▶ _Problem description_
Lines from the one with "Task: Tap the recent apps square button" up to and including the one with "Task: Click Arsh sajjad zombie avatar" are to be copied exactly from the records below, without their pictures.
Start of Input data
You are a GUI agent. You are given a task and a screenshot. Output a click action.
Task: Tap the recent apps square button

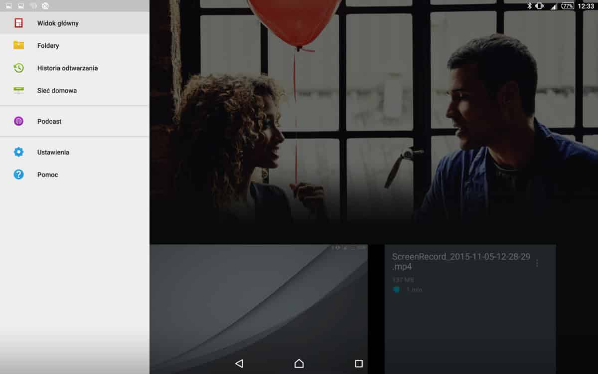358,364
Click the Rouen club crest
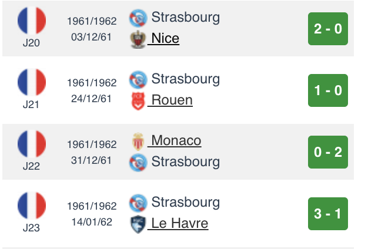The image size is (368, 249). tap(138, 101)
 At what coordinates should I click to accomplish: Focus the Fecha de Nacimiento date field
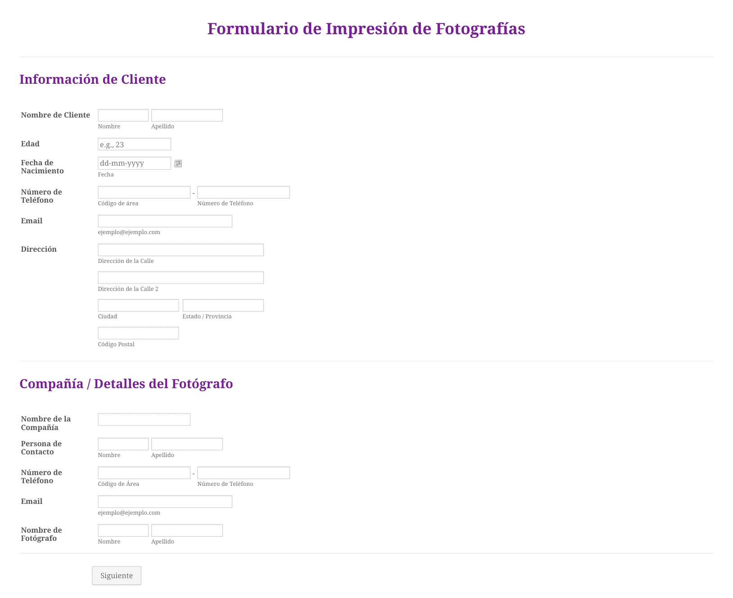135,163
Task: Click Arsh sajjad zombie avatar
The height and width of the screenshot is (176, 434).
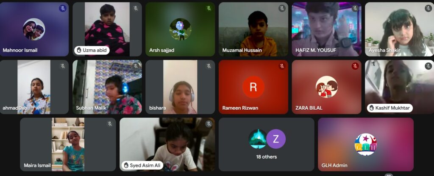Action: (x=180, y=29)
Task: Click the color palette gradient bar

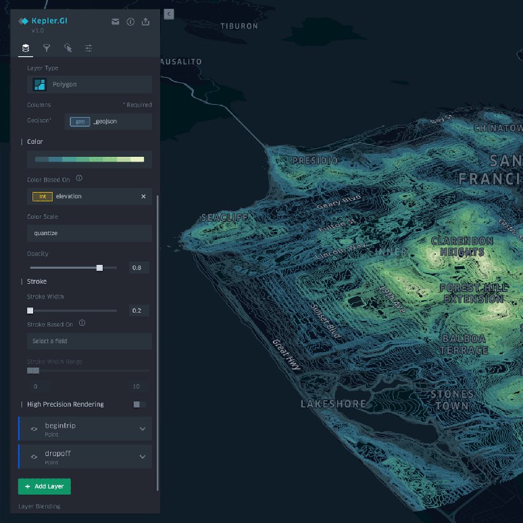Action: [x=89, y=159]
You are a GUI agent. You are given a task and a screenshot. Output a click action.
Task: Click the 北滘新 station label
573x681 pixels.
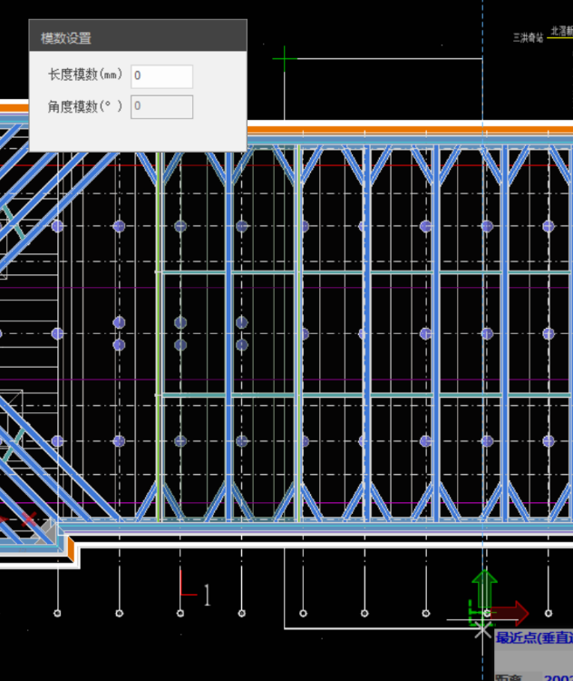click(x=561, y=31)
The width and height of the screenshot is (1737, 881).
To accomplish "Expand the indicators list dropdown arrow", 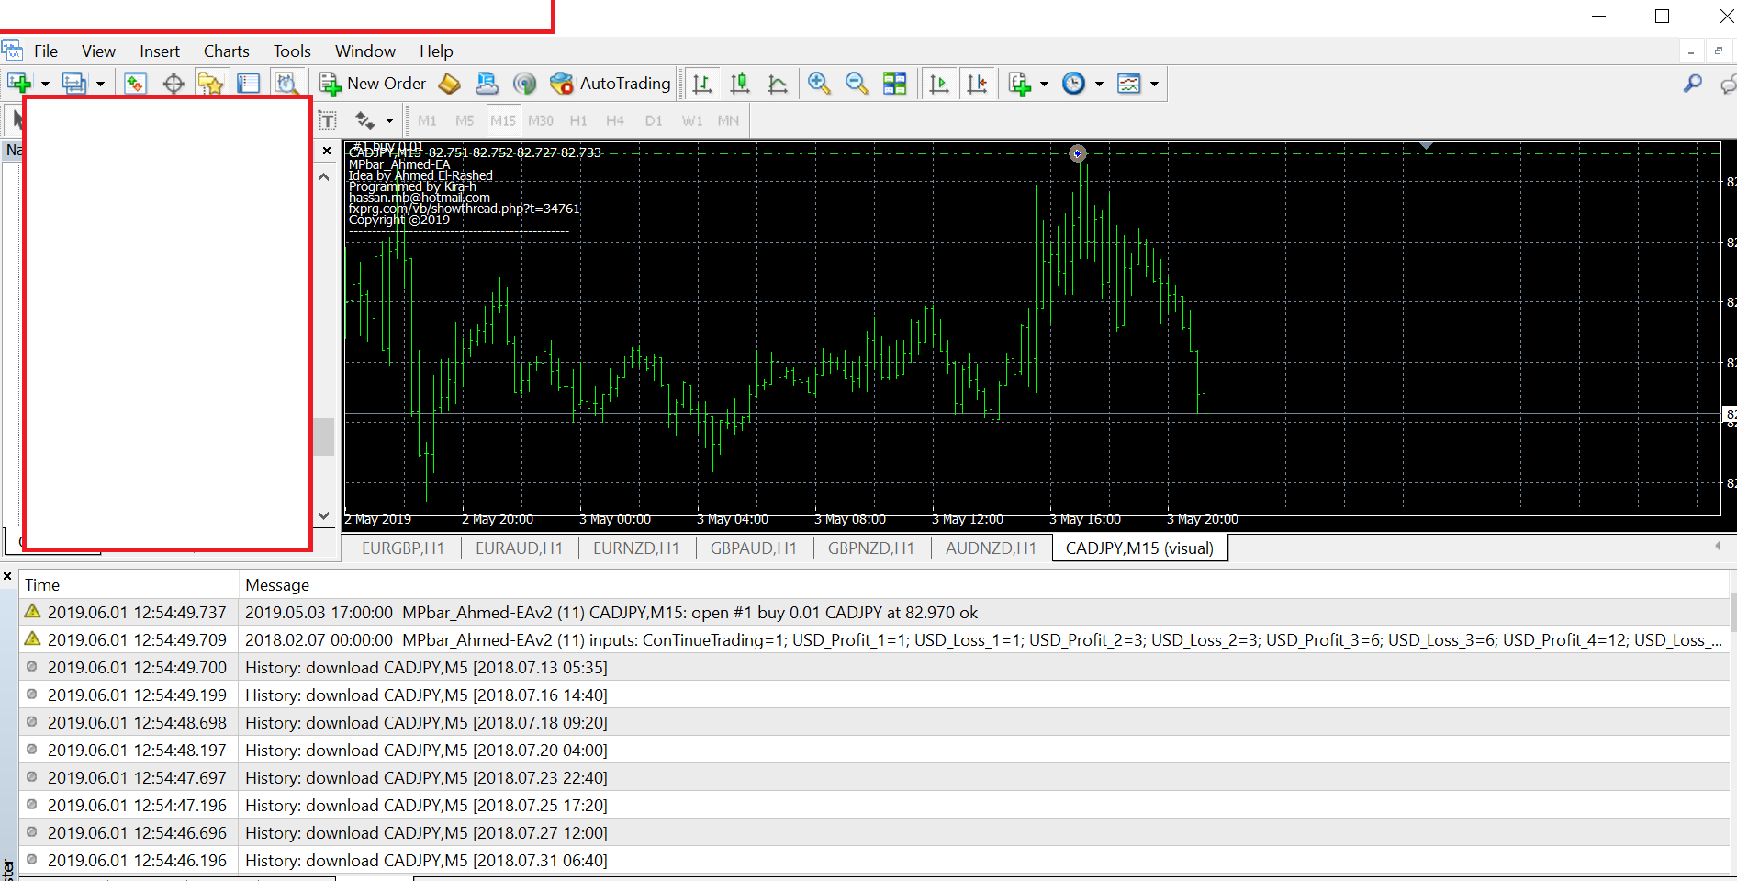I will coord(1044,84).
End of Input data
▶ _Answer to this task_
Task: Tap the recent apps square button

358,364
Click the Rouen club crest
The image size is (368, 249). tap(138, 101)
 At what coordinates should I click to accomplish: Focus the Fecha de Nacimiento date field
135,163
Task: Click Arsh sajjad zombie avatar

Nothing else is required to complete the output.